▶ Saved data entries
--------------------
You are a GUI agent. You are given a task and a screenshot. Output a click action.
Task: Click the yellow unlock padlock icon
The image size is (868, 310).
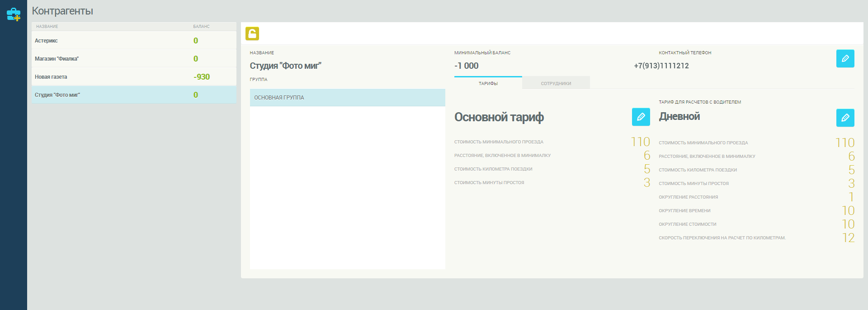point(252,33)
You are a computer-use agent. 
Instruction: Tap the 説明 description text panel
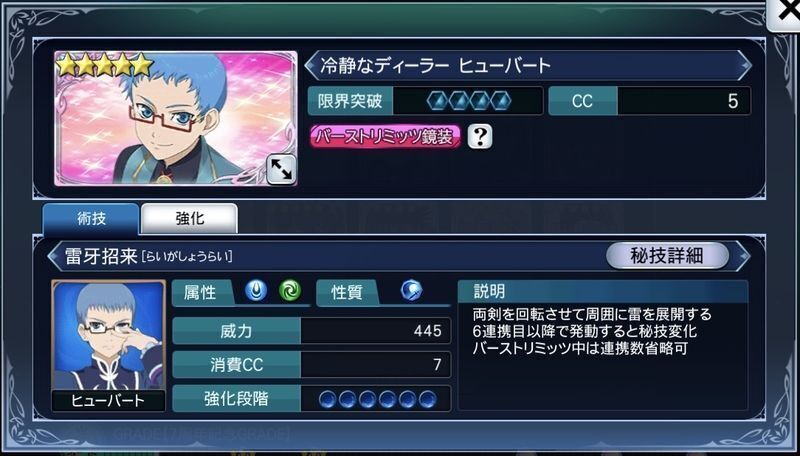tap(603, 345)
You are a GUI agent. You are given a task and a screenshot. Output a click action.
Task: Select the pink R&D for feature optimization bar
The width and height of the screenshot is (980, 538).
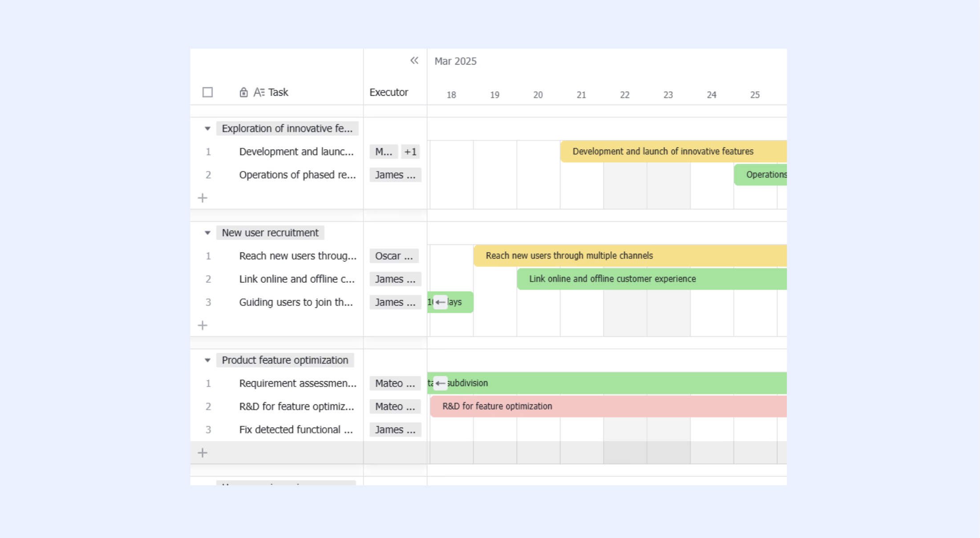click(x=608, y=406)
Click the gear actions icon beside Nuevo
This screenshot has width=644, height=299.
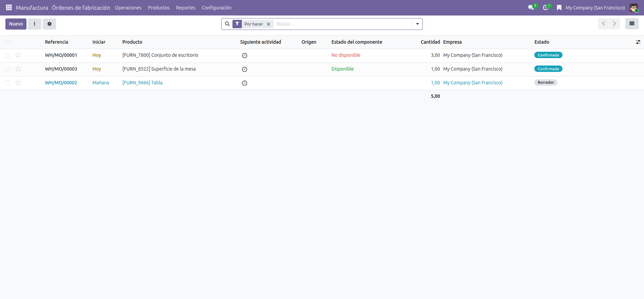click(x=49, y=24)
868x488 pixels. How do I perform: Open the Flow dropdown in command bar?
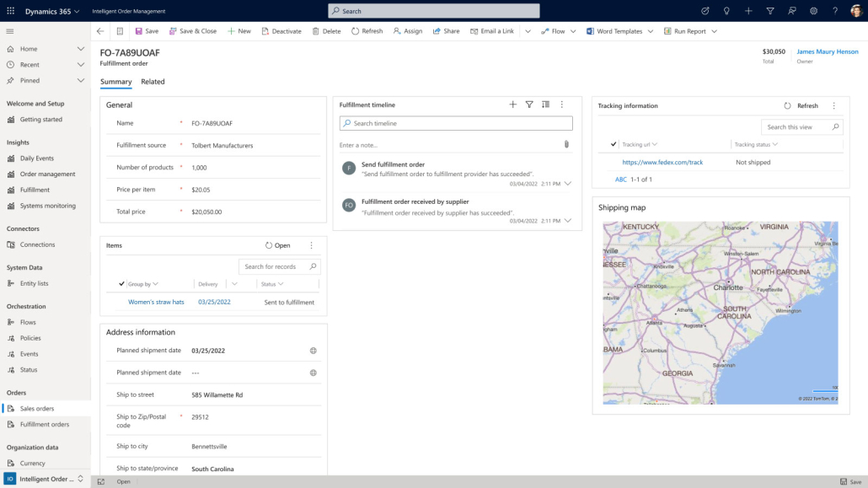click(559, 31)
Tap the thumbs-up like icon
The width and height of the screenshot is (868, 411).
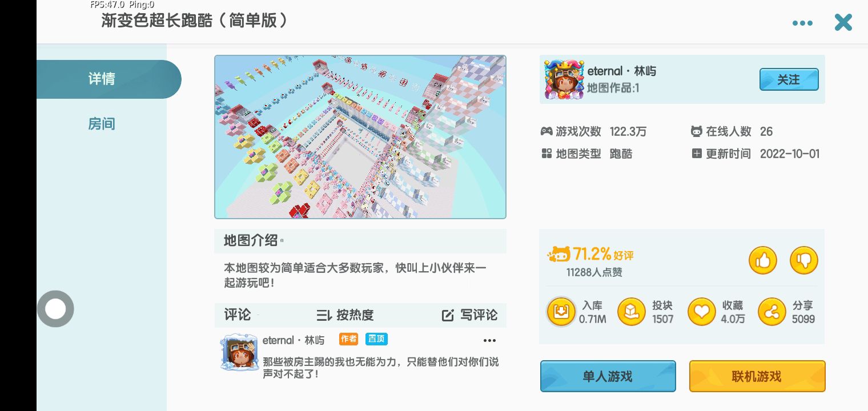tap(763, 261)
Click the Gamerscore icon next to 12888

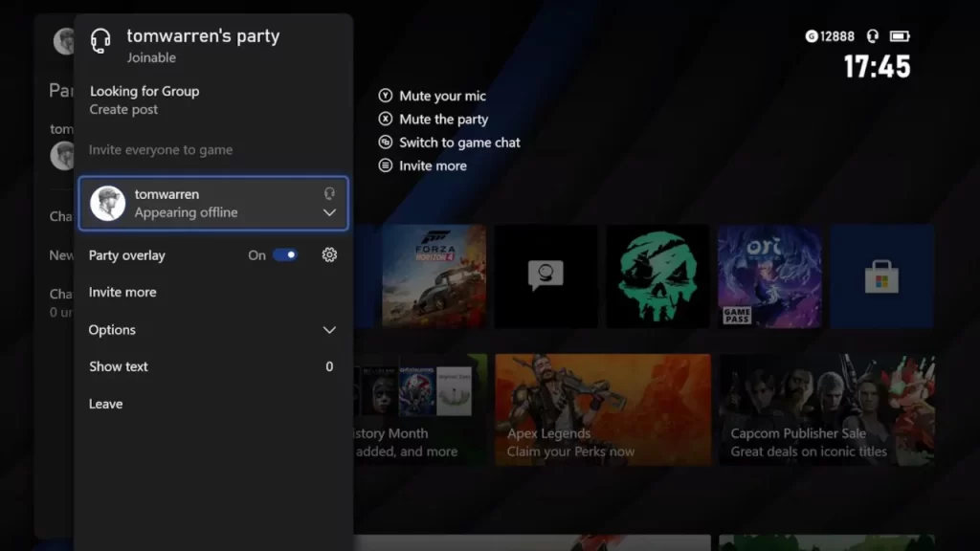point(812,36)
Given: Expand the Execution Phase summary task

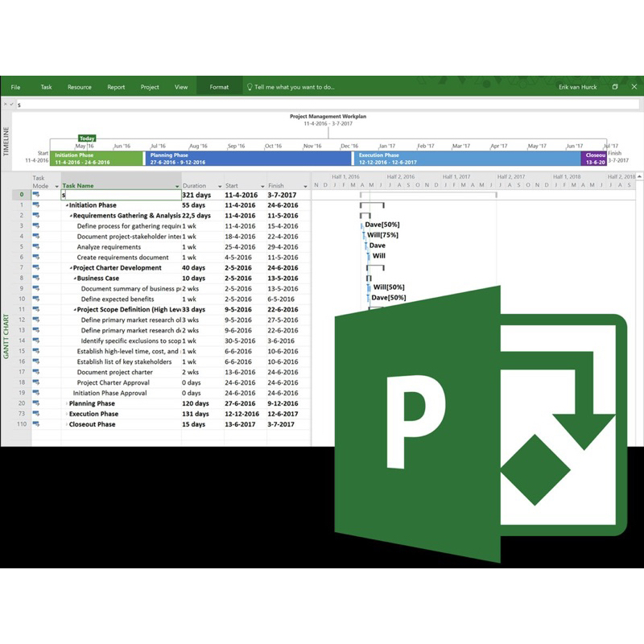Looking at the screenshot, I should (x=67, y=414).
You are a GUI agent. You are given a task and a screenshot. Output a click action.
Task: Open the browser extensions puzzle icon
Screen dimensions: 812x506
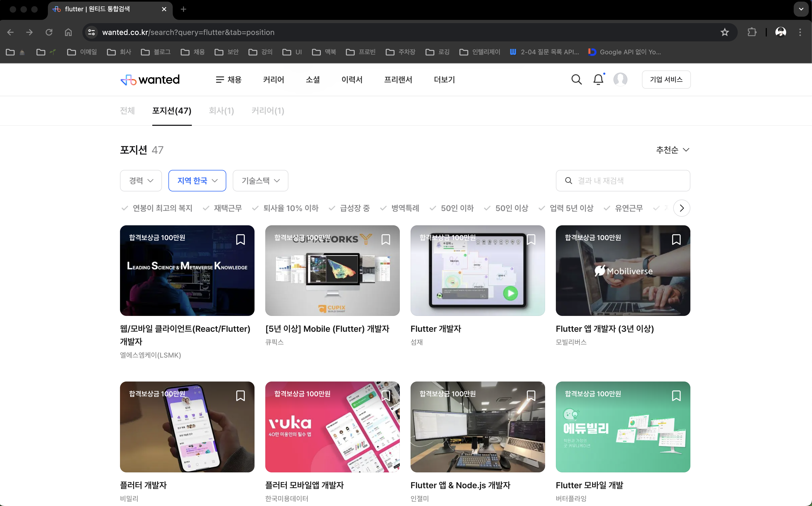(x=752, y=32)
--------------------
▶ Your assignment
Leaving the pictures out, set down exactly the lines from the one with "Given: Expand the" through the end of the records.

▶ Task output
Given: Expand the Execution Phase summary task

Looking at the screenshot, I should (x=67, y=414).
You are a GUI agent. You are given a task and a screenshot. Output a click action.
Task: Open the browser extensions puzzle icon
Screen dimensions: 812x506
(x=752, y=32)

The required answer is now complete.